Exercise inputs »
----------------
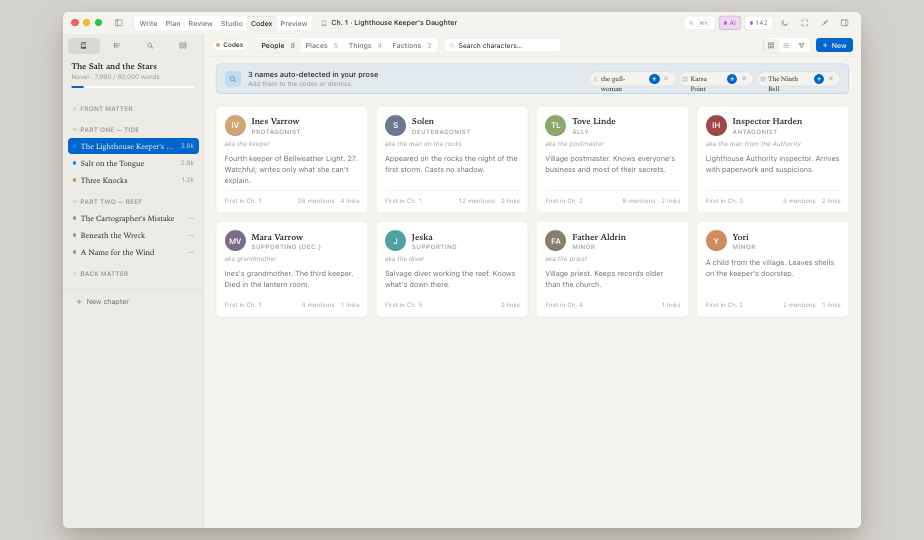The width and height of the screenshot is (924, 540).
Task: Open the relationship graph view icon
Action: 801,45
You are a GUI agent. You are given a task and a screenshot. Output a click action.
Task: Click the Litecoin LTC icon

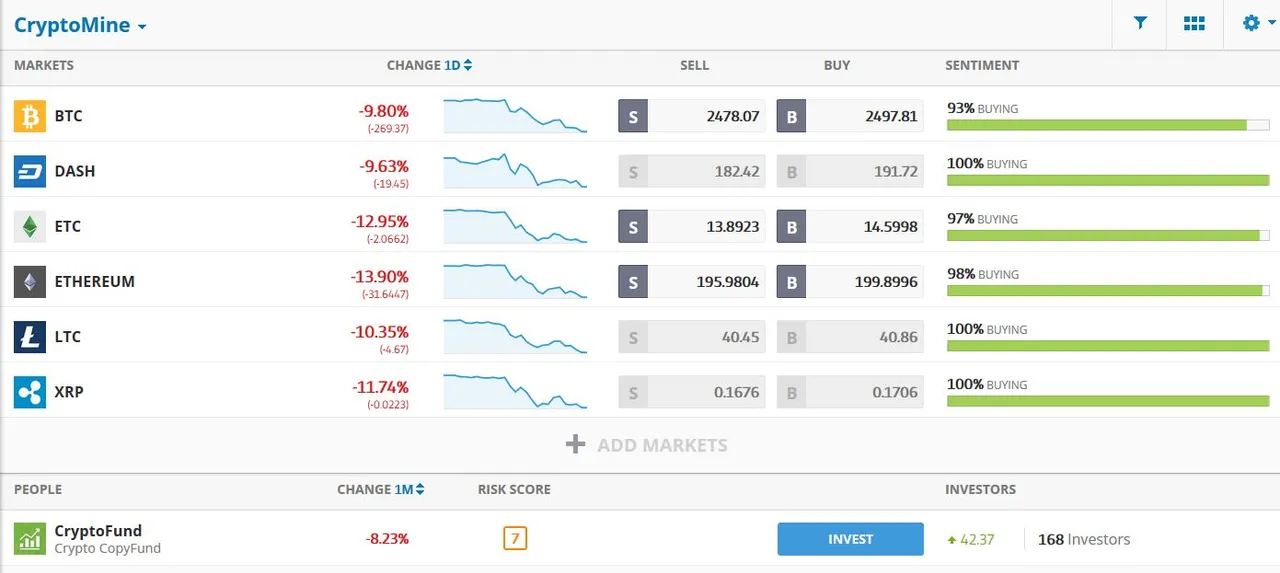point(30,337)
----------------
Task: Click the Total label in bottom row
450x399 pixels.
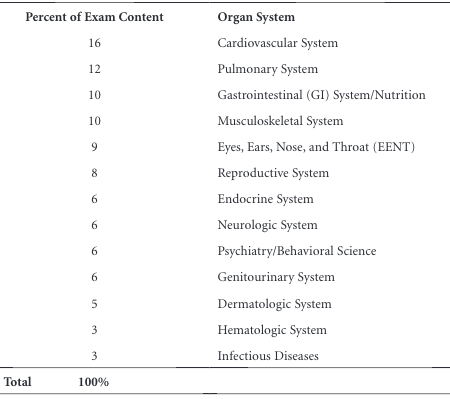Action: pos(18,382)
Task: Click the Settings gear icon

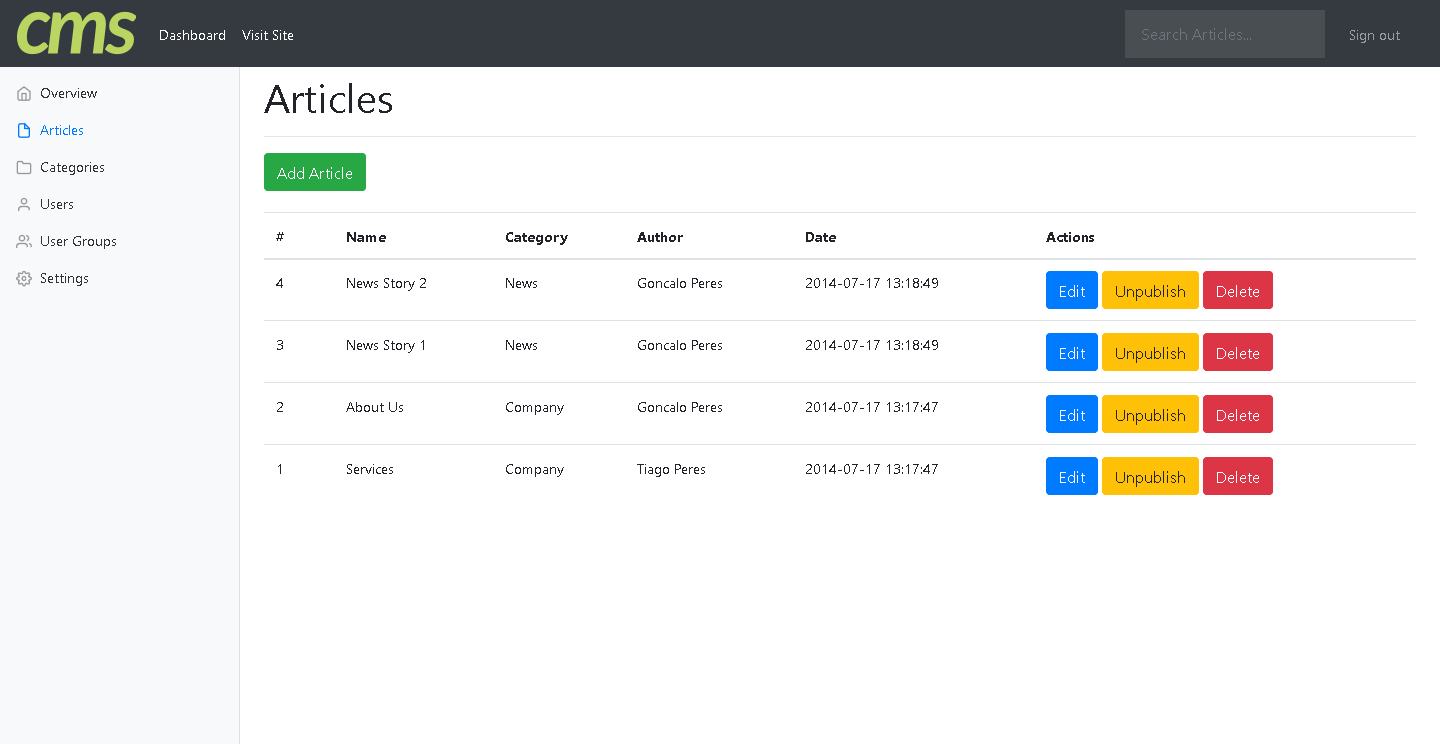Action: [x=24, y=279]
----------------
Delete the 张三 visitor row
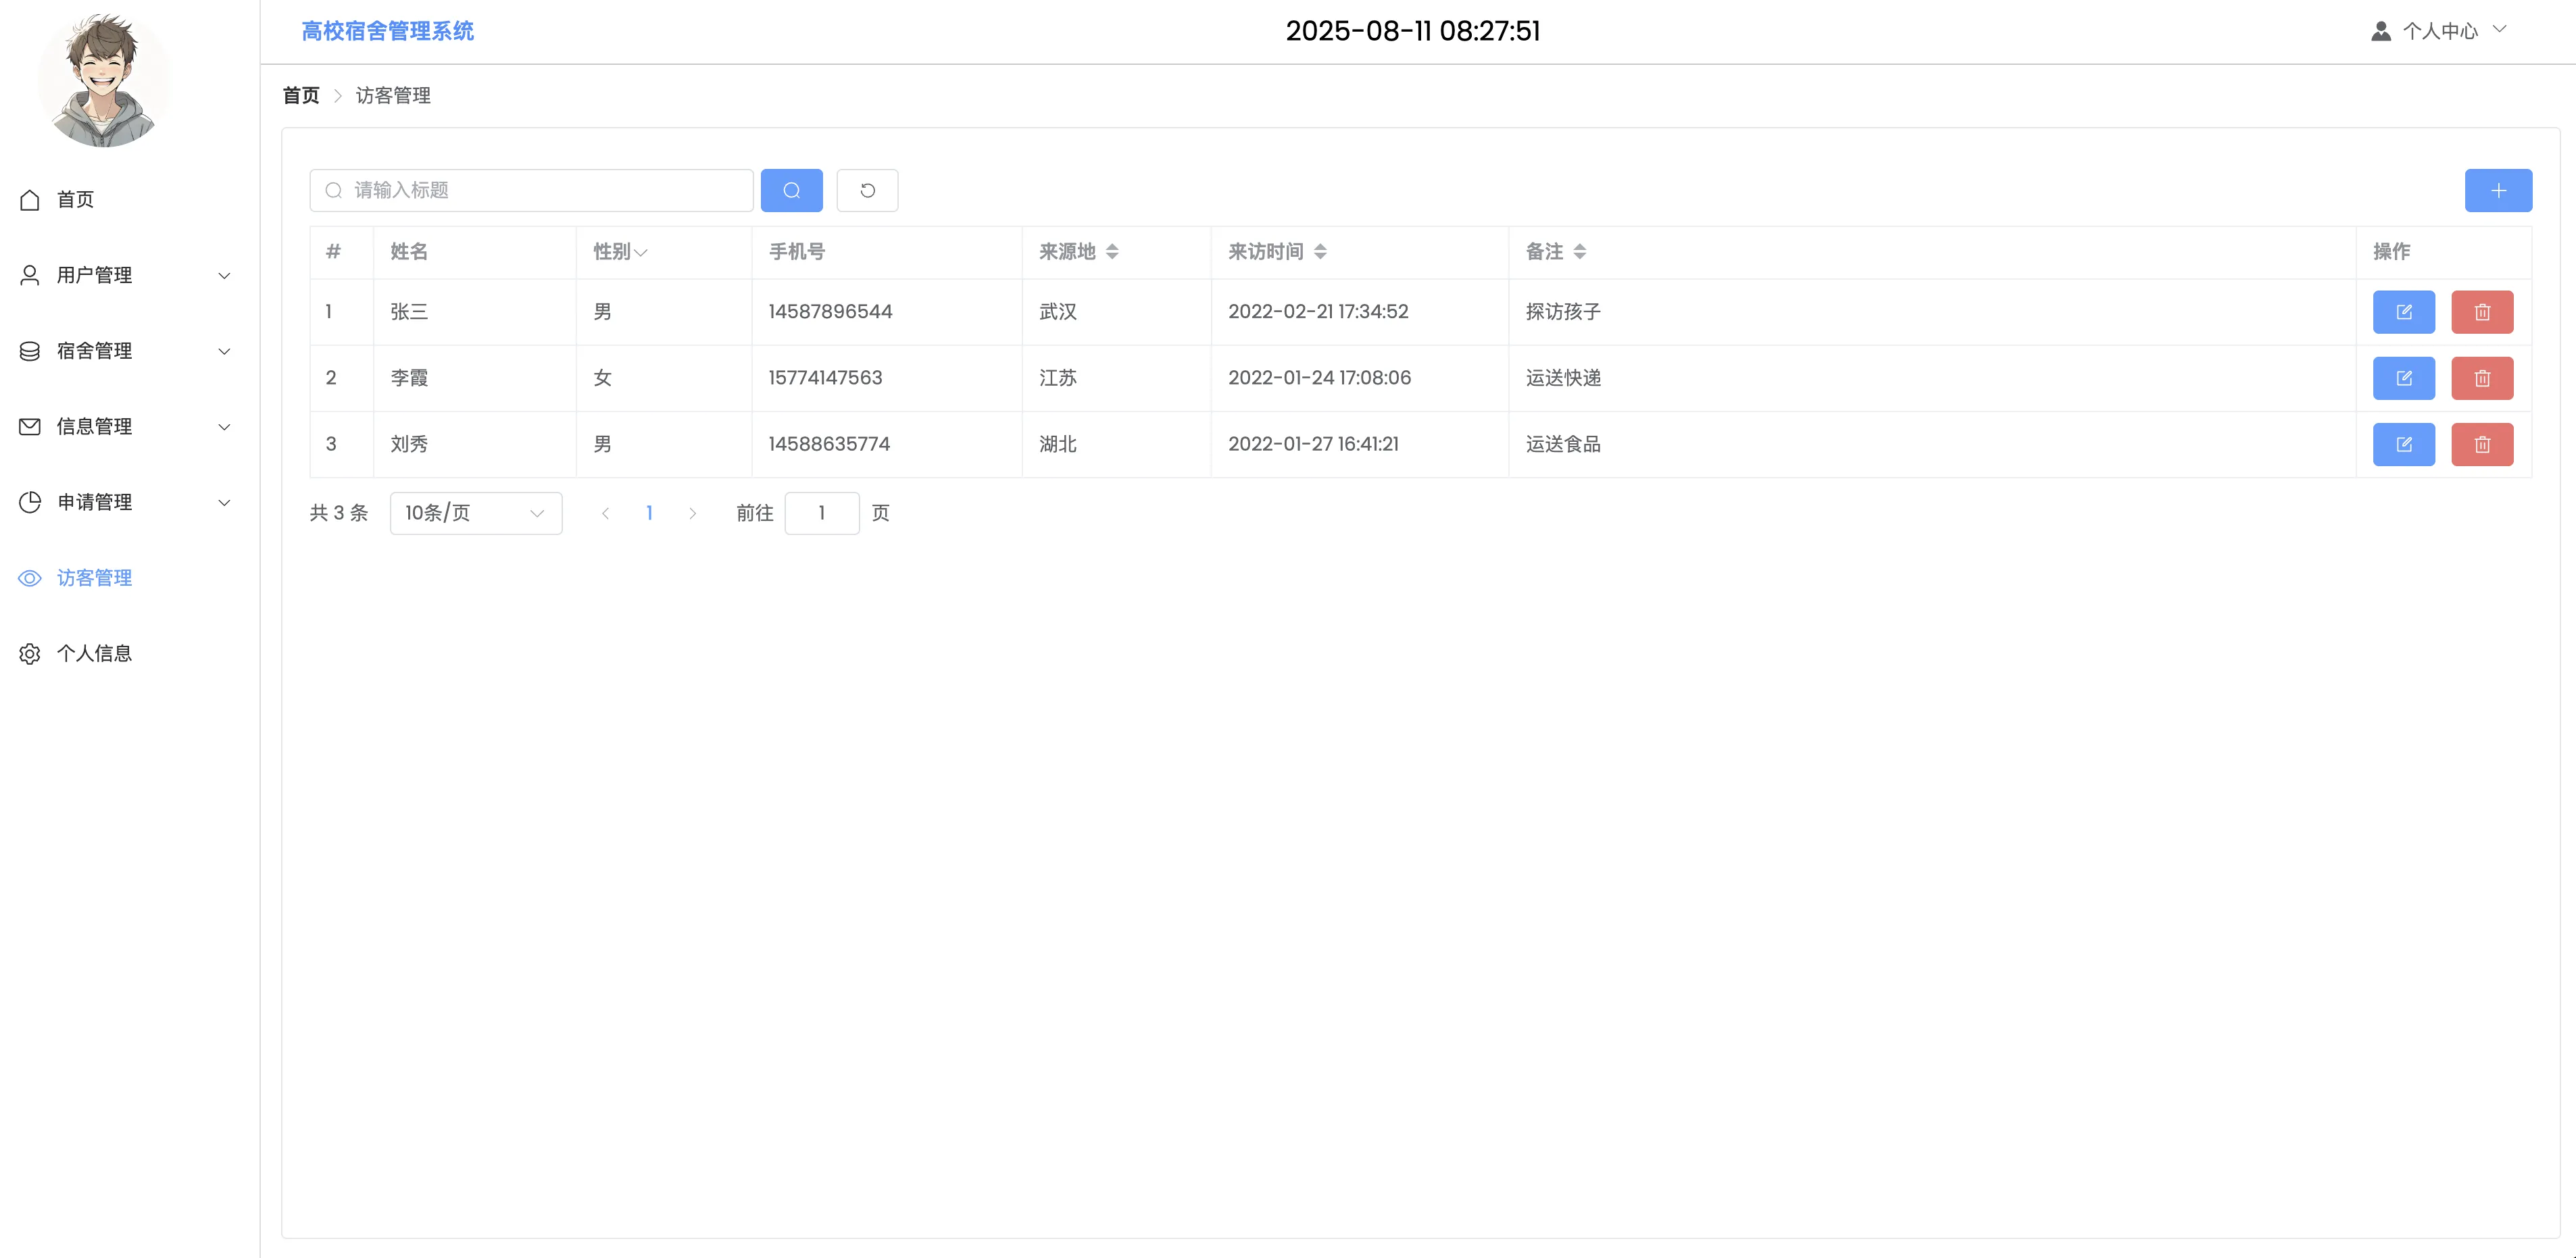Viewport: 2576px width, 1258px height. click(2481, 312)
----------------
Task instructions »
Quote the lines of the entries from the line with "The width and" to the line with "point(30,337)", both included, and omit the pictures from your answer.

Problem solution »
The width and height of the screenshot is (924, 540).
Task: Open the relationship graph view icon
Action: 801,45
You are a GUI agent. You are given a task and a screenshot. Output a click action.
Task: Click the Litecoin LTC icon

point(30,337)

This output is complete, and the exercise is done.